Directions →
(a) According to the kidney disease text, how many miles round-trip did the writer travel for treatment?
(b) The kidney disease text has a sentence that begins "Since the onset of my symptoms". List every test or procedure it names before the first doctor.

Exercise text →
It was a year ago today that I was diagnosed with this kidney disease, and just a month shy of two years ago that I first started experiencing symptoms. I still have to read the diagnosis from my phone when I’m asked what it’s called. Otherwise, I always leave out one word or another.
Proliferative glomerulonephritis with monoclonal igG3 kappa deposits
It remains a mouthful.
Since the onset of my symptoms, I’ve had multiple kidney ultrasounds, an echocardiogram, a PET scan, a bone marrow biopsy (ouch), two kidney biopsies, wore a heart monitor, seen two hematologists, a cardiologist, a fake nephrology physician’s assistant, four nephrologists, numerous amazing nurses, an ophthalmologist, scores of other radiologist-types, traveled 3290 miles round-trip for treatment, received eleven doses of chemotherapy (and counting), been prescribed 14 different high blood pressure medications or doses, been prescribed four diuretics, been hospitalized twice spending 10 days in the hospital, been on various doses of prednisone since May 1st that have clearly tried to kill me, and have had literally countless vials of blood removed from my arm.
What a ride. And it ain’t over yet.
What have I learned through all of this? Hell if I know. I mean, I’ve definitely learned that having a rare disease sucks. It particularly sucks when you live in a health care wasteland like New Mexico. Initially it was surprising to me that I couldn’t get good care here. We have many hospitals, including a teaching/research hospital. But… they know what they know, and this disease they don’t know. Long before my diagnosis I was known to bitch to anyone who would listen about the doctor shortage and turnover here. And the wait times to get an appointment. But I never gave treatment for serious illnesses much thought. My eyes have certainly been opened to that.

Supplied records →
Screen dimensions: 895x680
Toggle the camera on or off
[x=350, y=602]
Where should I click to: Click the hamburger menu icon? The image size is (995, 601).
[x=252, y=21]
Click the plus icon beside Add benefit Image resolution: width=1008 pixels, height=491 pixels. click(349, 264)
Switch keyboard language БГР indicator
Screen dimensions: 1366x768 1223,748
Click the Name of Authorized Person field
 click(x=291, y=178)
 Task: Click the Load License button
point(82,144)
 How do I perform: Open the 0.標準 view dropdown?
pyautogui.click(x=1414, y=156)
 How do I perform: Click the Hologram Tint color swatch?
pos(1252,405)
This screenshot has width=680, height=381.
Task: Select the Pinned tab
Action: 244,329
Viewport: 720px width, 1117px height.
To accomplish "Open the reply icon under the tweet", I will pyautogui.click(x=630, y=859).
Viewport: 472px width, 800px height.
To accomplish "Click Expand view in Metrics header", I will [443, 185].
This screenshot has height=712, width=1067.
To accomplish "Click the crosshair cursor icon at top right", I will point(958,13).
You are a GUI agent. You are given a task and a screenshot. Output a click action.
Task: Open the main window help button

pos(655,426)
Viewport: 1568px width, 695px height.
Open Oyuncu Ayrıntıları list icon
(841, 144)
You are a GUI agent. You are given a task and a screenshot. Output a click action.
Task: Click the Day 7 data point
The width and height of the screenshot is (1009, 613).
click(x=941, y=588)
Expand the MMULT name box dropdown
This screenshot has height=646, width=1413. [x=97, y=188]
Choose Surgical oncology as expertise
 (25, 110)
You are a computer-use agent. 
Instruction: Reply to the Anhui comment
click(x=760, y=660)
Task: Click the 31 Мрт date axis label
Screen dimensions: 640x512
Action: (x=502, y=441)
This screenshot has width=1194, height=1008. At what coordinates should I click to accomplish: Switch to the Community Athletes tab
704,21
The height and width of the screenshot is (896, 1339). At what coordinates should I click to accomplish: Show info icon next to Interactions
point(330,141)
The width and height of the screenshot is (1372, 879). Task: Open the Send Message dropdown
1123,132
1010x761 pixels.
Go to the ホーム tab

Task results →
(a) 3290 miles

(b)
- Multiple kidney ultrasounds
- An echocardiogram
- A PET scan
- A bone marrow biopsy
- Two kidney biopsies
- Wearing a heart monitor